Well, yeah, it increasingly looks like he's not going to last the year. You'd think it would be because of Brexit, you'd think it would be because the economy is going to hell in the UK. Massive inflation, quality of life is going down. No, it's none of those things. It's actually because the British citizens have a really strong sense of fair play. And Boris Johnson has now been caught in a number of different scandals, the most shambolic of which has been a party for some hundred staffers that he denied he was at. Then he said investigators would have to look into it because he didn't know that he was or wasn't in the party. Then he finally admitted it and apologized, but said, "Well, it was bad judgment, but it was really a work event." And of course this is all BS, and he has lost a lot of the support of his own party. His approval ratings are lower than Biden's. They're in the twenties right now.
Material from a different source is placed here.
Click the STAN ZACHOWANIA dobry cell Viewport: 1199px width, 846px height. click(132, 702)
It increasingly looks like there will be an internal party challenge. And they'll want to get rid of him after the worst news for the economy comes out this year, so they don't have to, whoever's coming after him doesn't have to take responsibility. But it does look like Boris Johnson is near the end of his rather ill-fated tenure.
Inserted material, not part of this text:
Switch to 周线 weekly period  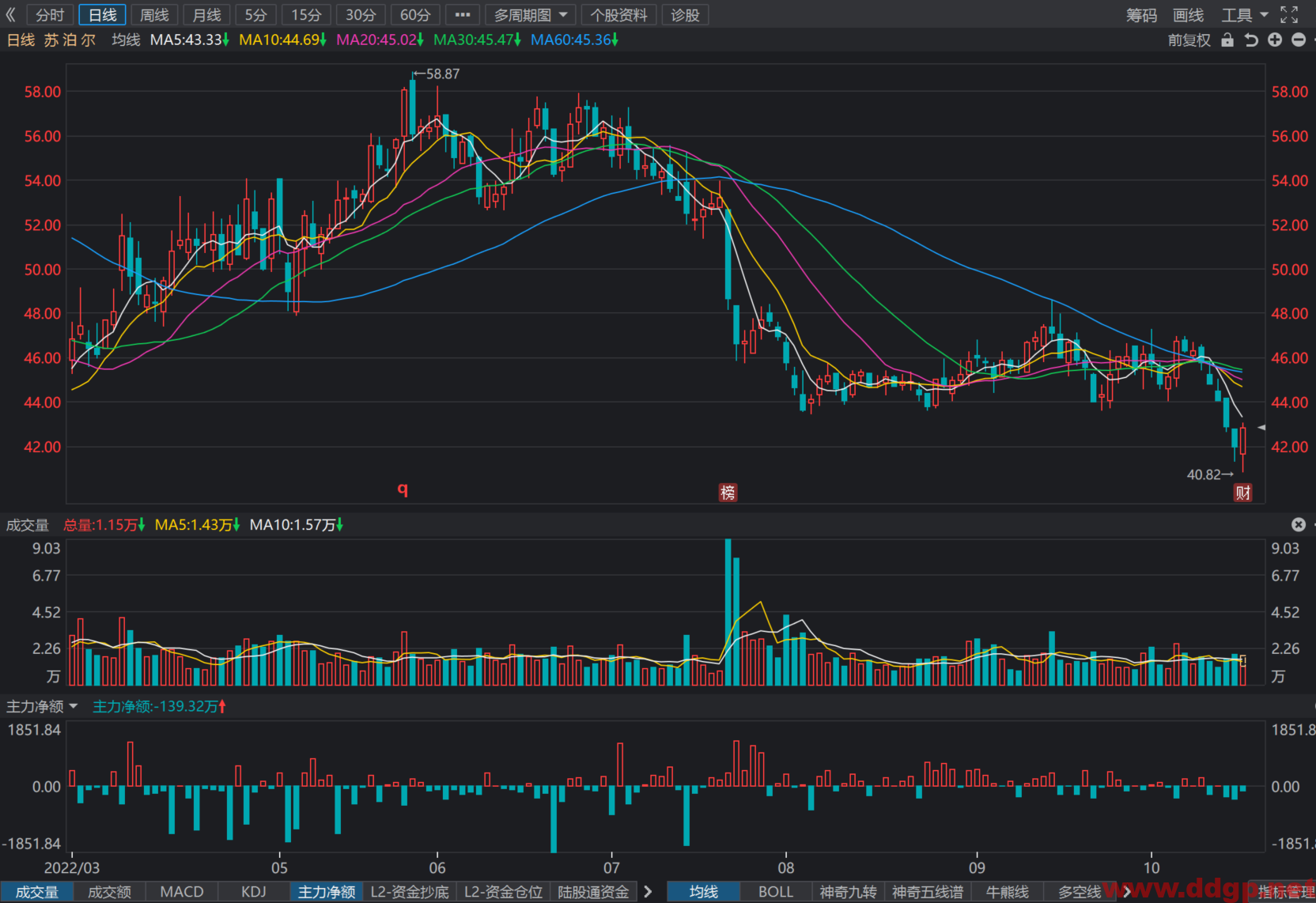click(x=154, y=15)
As COVID fatigue sets in, where is the world in its mission to return to normalcy?
It really depends on what part of the world you're in. In a lot of the poorest countries in the world that haven't gotten significant vaccines yet at all, they don't have the money to lock down. They've been basically living with COVID all the way through. Everyone talks about how Sub-Saharan Africa has virtually no vaccines, and that's true, but they also have an extremely young population, and they also have to deal with so many other types of ailments and epidemics that frankly, most African countries have been living with COVID as if they've been living with just about everything else. And we saw that even in South Africa, which is by far the wealthiest, but the majority of the country wasn't vaccinated. And because omicron wasn't leading to overwhelming their hospitals they didn't worry about it all that much. In China, on the other hand, and we've talked about this quite a bit, they're not moving towards living with the virus at all. They're still trying mightily to have zero-COVID policies, and that's going to prove very, very difficult with very transmissible omicron.
Finally, with China's zero-COVID policy, what's the outlook for the Winter Olympics?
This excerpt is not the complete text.